OMG, those two are HUGE!!! LOL. Love the pics!


----------



## CrazyChester (May 5, 2008)

Very pretty! Love them.


----------



## reining girl (Jan 30, 2009)

holly molly i think the two belgians are gonna burst lol!!!


----------



## sillybunny11486 (Oct 2, 2009)

lol adorable. how much do they get fed a day?


----------



## RiddlesDarkAngel5 (Jun 2, 2009)

so adorable! i love belgians. and thats a gorgeous color on penny


----------



## MaloreyAnimal (Oct 25, 2009)

Umm.
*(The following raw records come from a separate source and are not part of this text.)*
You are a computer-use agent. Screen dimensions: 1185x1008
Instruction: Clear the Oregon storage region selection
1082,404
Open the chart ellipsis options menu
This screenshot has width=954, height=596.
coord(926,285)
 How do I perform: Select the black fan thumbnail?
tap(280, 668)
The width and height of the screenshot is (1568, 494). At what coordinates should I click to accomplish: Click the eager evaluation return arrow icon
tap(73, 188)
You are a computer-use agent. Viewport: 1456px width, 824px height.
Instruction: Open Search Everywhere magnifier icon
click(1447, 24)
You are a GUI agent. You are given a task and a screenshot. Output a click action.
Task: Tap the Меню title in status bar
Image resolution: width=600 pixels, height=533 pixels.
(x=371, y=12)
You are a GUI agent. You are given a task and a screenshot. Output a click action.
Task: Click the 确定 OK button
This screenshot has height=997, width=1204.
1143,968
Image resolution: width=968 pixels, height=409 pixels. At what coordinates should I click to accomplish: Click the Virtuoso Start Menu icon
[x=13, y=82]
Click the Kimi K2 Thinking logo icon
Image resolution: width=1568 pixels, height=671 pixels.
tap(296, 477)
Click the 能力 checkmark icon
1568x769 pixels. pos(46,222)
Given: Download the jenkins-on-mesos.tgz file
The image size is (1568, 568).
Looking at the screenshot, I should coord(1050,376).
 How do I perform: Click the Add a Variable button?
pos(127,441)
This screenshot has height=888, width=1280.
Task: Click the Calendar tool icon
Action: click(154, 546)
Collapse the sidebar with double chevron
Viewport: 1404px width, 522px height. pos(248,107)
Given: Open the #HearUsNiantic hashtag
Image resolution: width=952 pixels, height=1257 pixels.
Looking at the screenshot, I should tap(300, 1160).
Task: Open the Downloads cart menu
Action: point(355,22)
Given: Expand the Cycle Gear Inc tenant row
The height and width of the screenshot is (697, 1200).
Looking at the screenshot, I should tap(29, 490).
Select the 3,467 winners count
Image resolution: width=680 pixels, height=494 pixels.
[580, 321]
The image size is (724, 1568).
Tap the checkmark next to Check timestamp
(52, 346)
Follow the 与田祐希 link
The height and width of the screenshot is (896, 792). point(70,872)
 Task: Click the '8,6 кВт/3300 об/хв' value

I believe Bill gives the Belgians 1 cup of grain twice a day (The can is about the size of a regular small soup can), and then they are out to pasture all day, so they graze. Oh, forgot to add, they also are given hay.

Thanks everyone!


----------



## Honeysuga (Sep 1, 2009)

they dont realy seem to need grain, they look VERRY VERRY obese(but cute!hehe!)
i love belgains!


----------



## WelcomeStranger28 (Oct 21, 2009)

wow those are some big horses!!! They are soooo stocky!!!


----------



## AussieDaisyGirl (May 21, 2009)

Absolutely gorgeous!!!!


----------



## bubblegum (Oct 6, 2009)

super looking horses


----------



## MaloreyAnimal (Oct 25, 2009)

Thank you guys.

It isn't my choice to give them grain or not, and even if the suggestion not to was brought up to Bill, he wouldn't go for it.


----------